**Task objective**
Write out again, exactly, the lines of the listing below from the first one through the one that contains "Given: Click the Exit door icon", and no other lines.

☆ ☆ ☆ ☆ ☆ ☆ ☆

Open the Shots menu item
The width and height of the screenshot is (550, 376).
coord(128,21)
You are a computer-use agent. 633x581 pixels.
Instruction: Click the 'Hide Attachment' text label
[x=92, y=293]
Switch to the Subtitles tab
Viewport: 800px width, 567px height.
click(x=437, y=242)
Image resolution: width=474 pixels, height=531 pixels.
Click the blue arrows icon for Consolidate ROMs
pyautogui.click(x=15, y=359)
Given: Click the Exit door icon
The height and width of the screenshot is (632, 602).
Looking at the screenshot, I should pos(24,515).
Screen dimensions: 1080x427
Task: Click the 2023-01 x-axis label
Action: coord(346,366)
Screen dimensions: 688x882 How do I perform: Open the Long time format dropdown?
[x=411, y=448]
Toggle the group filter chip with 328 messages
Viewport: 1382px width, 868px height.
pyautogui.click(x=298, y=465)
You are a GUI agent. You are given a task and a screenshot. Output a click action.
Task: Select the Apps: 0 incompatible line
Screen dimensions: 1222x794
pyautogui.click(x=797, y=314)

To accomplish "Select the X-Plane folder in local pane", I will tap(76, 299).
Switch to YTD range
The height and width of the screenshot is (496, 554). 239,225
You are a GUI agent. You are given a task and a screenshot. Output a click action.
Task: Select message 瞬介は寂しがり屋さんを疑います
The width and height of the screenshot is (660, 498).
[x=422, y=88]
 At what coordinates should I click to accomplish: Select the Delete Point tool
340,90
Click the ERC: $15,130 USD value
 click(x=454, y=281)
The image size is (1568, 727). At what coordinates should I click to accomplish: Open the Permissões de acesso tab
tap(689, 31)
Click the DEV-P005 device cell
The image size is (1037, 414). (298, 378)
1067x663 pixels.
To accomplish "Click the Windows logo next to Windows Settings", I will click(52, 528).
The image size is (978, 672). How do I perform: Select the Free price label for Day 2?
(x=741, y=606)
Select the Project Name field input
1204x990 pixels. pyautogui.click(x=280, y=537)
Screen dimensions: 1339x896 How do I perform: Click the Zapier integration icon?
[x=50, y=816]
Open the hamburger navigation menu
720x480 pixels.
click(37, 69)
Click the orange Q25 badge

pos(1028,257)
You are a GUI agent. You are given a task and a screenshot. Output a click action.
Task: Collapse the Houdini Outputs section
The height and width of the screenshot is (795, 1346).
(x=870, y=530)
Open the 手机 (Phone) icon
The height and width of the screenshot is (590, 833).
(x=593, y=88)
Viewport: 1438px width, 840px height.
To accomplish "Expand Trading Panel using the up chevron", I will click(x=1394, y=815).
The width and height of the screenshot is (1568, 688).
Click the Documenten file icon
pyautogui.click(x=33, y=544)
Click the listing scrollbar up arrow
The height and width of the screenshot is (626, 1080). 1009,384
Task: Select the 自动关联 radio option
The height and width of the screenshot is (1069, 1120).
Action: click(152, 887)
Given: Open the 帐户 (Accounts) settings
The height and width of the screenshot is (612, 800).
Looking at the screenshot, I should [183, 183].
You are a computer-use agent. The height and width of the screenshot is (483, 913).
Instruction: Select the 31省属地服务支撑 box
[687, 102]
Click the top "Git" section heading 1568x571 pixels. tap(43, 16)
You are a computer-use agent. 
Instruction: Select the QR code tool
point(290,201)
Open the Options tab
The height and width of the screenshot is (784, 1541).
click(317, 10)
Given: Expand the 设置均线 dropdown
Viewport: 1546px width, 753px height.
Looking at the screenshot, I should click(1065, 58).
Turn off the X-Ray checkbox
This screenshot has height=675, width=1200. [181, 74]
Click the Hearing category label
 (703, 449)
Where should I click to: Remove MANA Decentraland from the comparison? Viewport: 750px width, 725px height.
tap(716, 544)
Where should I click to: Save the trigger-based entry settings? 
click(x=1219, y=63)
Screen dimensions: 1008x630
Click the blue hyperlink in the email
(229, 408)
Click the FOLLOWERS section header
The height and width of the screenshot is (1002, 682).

☆ ☆ ☆ ☆ ☆ ☆ ☆

**Solution**
Open the Shots menu item
The width and height of the screenshot is (550, 376).
coord(128,21)
You are a computer-use agent. 633x581 pixels.
Instruction: Click the 'Hide Attachment' text label
[x=92, y=293]
Switch to the Subtitles tab
Viewport: 800px width, 567px height.
click(x=437, y=242)
Image resolution: width=474 pixels, height=531 pixels.
Click the blue arrows icon for Consolidate ROMs
pyautogui.click(x=15, y=359)
Given: Click the Exit door icon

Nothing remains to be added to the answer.